A Wolf was drinking at a spring on a hillside. On looking up he saw a Lamb just beginning to drink lower down. "There's my supper," thought he, "if only I can find some excuse to seize it." He called out to the Lamb, "How dare you muddle my drinking water?"
"No," said the Lamb; "if the water is muddy up there, I cannot be the cause of it, for it runs down from you to me."
"Well, then," said the Wolf, "why did you call me bad names this time last year?"
"That cannot be," said the Lamb; "I am only six months old."

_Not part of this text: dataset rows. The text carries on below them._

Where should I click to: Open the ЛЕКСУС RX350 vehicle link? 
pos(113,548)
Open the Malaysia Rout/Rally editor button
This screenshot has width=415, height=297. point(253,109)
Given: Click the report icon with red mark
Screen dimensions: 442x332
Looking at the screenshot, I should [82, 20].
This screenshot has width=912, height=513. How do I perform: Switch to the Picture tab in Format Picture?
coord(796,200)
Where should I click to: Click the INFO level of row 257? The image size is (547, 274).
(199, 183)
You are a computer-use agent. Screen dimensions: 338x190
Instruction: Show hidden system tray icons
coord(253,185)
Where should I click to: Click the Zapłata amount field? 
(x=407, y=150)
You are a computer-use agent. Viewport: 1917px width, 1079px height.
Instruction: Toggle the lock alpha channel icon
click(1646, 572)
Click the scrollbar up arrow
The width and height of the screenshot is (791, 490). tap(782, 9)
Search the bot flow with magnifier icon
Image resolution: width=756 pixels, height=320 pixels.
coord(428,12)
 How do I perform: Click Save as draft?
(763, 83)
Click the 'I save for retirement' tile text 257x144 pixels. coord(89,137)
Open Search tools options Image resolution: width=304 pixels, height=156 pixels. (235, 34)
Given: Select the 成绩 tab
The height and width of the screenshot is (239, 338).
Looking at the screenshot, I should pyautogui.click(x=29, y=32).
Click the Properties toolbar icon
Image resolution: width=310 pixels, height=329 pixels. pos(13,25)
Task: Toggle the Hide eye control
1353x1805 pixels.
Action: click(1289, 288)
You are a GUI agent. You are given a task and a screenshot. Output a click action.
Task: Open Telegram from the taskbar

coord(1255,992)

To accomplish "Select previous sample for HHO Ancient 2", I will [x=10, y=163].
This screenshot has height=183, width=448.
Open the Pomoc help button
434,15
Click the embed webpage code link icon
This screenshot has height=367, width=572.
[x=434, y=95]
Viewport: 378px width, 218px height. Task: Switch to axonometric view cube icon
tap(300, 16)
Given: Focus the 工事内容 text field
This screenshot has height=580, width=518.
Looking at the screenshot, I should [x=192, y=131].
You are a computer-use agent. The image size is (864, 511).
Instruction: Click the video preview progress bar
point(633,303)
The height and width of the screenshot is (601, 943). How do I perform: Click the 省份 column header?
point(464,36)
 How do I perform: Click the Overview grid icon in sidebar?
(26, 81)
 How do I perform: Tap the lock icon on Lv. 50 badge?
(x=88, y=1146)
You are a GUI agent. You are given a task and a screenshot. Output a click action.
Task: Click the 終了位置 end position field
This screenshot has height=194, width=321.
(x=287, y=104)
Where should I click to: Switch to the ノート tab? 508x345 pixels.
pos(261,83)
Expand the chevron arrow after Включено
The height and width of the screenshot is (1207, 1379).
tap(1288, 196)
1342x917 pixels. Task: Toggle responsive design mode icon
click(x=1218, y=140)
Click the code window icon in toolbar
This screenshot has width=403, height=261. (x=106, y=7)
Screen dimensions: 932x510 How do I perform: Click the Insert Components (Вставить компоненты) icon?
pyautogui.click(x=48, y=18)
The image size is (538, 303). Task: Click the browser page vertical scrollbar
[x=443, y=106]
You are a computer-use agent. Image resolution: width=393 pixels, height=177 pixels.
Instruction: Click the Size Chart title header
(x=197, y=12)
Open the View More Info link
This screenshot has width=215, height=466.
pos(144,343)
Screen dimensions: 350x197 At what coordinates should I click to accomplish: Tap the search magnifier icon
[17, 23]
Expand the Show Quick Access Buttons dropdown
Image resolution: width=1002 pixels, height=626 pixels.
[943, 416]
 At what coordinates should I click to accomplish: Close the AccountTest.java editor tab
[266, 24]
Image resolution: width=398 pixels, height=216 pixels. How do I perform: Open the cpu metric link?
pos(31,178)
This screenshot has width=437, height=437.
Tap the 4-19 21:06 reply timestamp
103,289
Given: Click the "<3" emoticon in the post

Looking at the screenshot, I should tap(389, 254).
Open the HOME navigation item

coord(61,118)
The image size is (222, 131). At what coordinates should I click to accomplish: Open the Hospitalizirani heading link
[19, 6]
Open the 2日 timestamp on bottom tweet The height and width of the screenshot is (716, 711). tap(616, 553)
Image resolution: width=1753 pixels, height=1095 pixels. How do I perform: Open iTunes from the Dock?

"I don't care," snarled the Wolf; "if it was not you, it was your father;" and with that he rushed upon the poor little Lamb and ate her all up.
Townsend
Version
Wolf, meeting with a Lamb astray from the fold, resolved not to lay violent hands on him, but to find some plea to justify to the Lamb the Wolf's right to eat him. He thus addressed him: "Sir, last year you grossly insulted me." "Indeed," bleated the Lamb in a mournful tone of voice, "I was not then born." Then said the Wolf, "You feed in my pasture." "No, good sir," replied the Lamb, "I have not yet tasted grass." Again said the Wolf, "You drink of my well." "No," exclaimed the Lamb, "I never yet drank water, for as yet my mother's milk is both food and drink to me." Upon which the Wolf seized him and ate him up, saying, "Well! I won't remain supperless, even though you refute every one of my imputations."
Moral
The tyrant will always find a pretext for his tyranny.
L'Estrange
Version
As a wolf was lapping at the head of a fountain, he spy'd a lamb, paddling at the same time, a good way off down the stream. The wolf had no sooner the prey in his eye, but away he runs open-mouth to't. Villain (says he), how dare you lye muddling the water that I'm a drinking? Indeed, says the poor lamb, I did not think that my drinking there below, could have foul'd your water so far above. Nay, says t'other, you'll never leave your chopping of logick till your skin's turn'd over your ears, as your fathers was, a matter of six months ago, for prating at this sawcy rate; you remember it full well, sirrah. If you'll believe me, sir, (quoth the innocent lamb, with fear and trembling) I was not come into the world then. Why thou impudence, cries the wolf, hast thou neither shame, nor conscience? But it runs in the blood of your whole race, sirrah, to hate our family; and therefore since fortune has brought us together so conveniently, you shall e'en pay some of your fore-fathers scores before you and I part; and so without any more ado, he leapt at the throat of the miserable helpless lamb, and tore him immediately to pieces.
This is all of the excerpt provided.